Exercise: Exclude the pictures and reproduce exactly the lines that run from the one holding "How do I perform: Download" to the end of the entries below.

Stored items
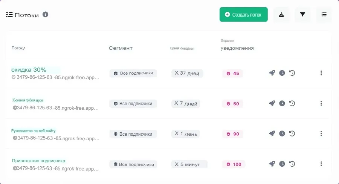Click the X 7 дней wait time tag
Screen dimensions: 339x184
[x=185, y=103]
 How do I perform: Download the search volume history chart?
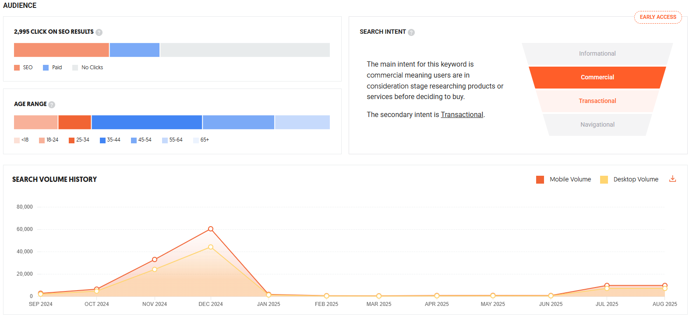click(x=672, y=179)
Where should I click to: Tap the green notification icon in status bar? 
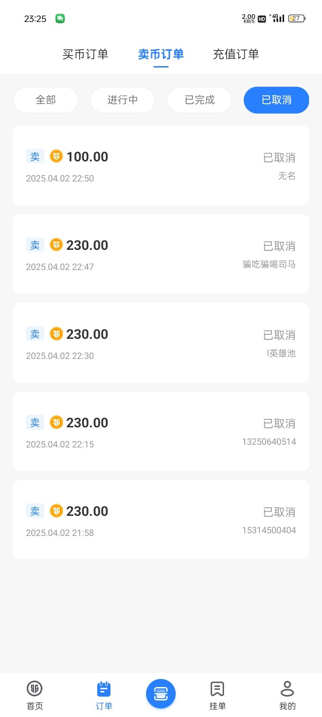[60, 18]
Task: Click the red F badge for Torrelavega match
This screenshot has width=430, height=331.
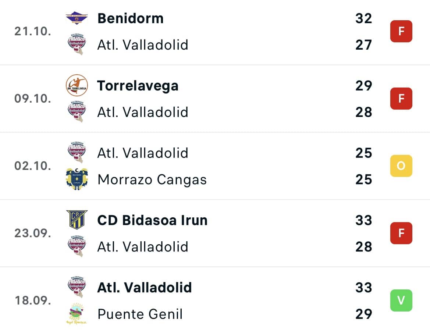Action: point(401,99)
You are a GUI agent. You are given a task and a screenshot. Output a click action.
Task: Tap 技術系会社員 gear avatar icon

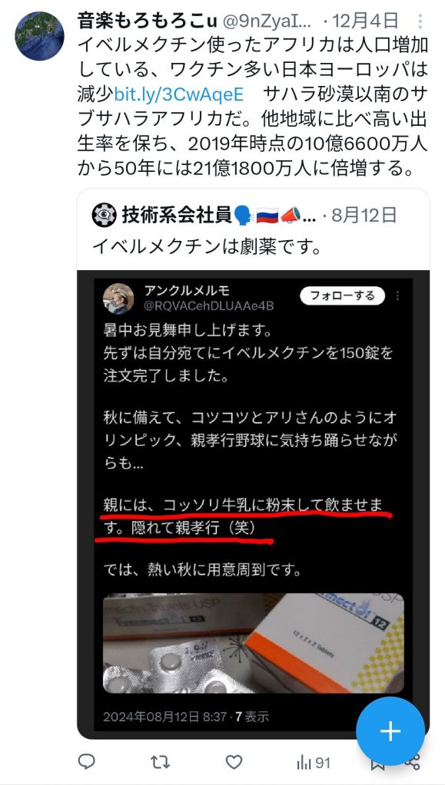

Worked solution:
 How do I perform: Download the search volume history chart?
click(x=672, y=179)
Where should I click to: Tap the green notification icon in status bar? 
[60, 18]
Task: Click the red F badge for Torrelavega match
This screenshot has width=430, height=331.
Action: point(401,99)
You are a GUI agent. You are given a task and a screenshot. Output a click action.
Task: Tap 技術系会社員 gear avatar icon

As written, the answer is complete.